### REQUIRED ACTION
Find "Where should I" in the entries below; copy that line through the last, exactly, with no pictures.

### WORKING DATA
Segment Open

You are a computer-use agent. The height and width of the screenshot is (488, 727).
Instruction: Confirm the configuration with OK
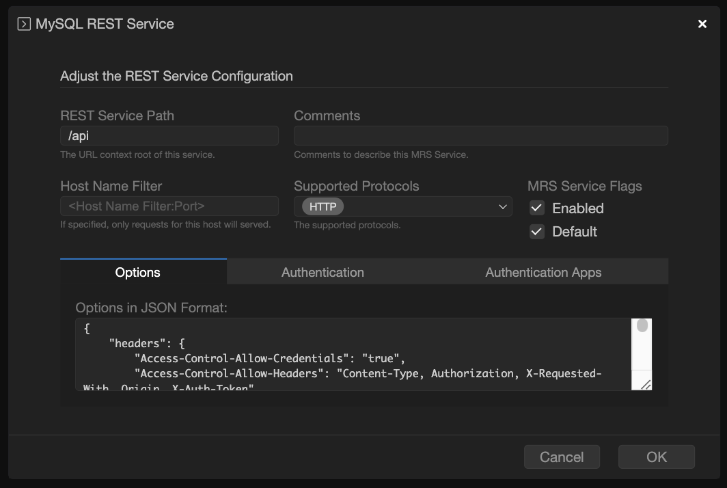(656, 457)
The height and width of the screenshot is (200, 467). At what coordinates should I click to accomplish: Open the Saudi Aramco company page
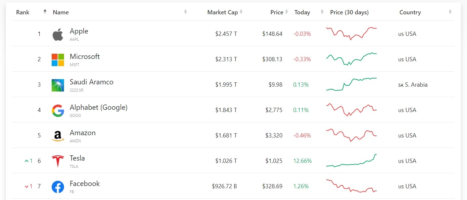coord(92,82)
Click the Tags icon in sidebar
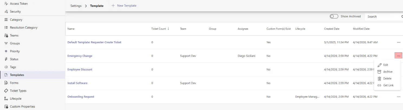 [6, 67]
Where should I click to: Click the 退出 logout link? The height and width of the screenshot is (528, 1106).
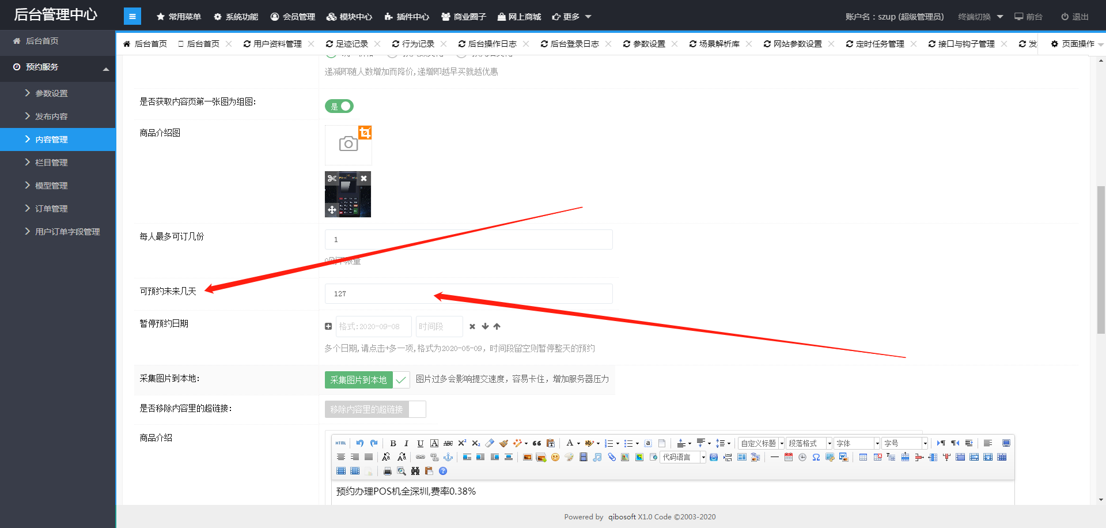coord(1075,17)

Segment Closed

### ANSWER FOR THIS EXERCISE
Where should I click to: Click the 退出 logout link? The height and width of the screenshot is (528, 1106).
coord(1075,17)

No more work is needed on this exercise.